■ WHAT YOU NEED TO DO
Exact repetition, pictures omitted: give every record below again.

■ AVAILABLE DATA
>>>
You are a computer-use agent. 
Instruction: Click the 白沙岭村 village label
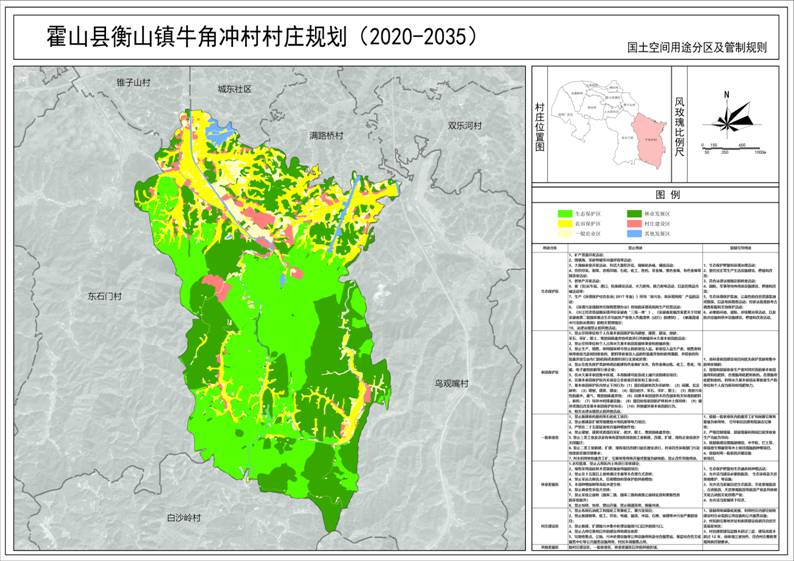click(184, 519)
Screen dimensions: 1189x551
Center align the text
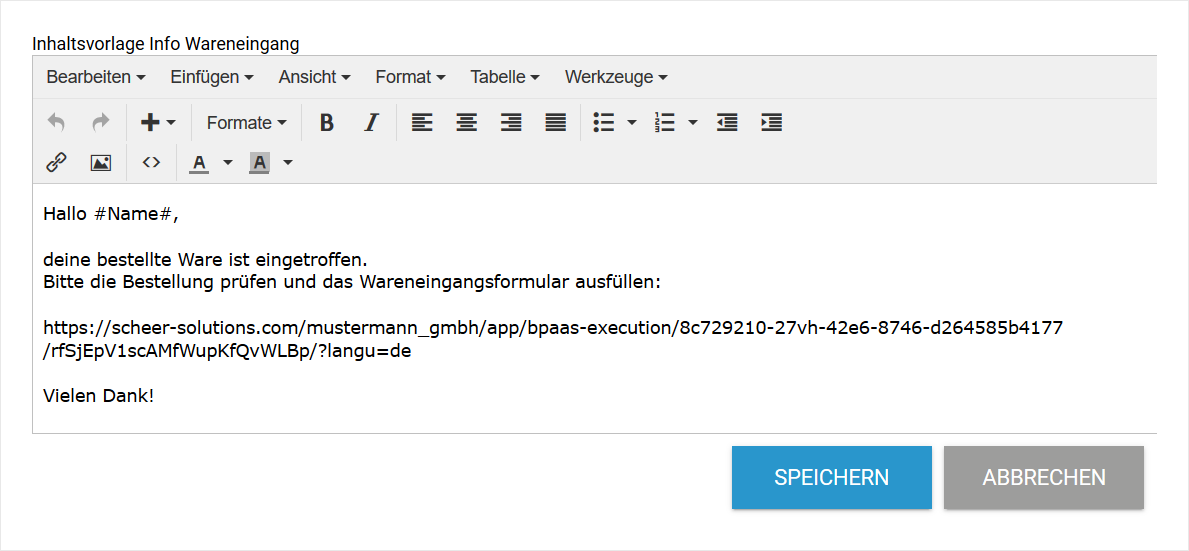coord(467,123)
<<<
■ COMPLETED EXERCISE
You are a computer-use agent. 
Instruction: Click the 白沙岭村 village label
click(184, 519)
Screen dimensions: 1189x551
Center align the text
coord(467,123)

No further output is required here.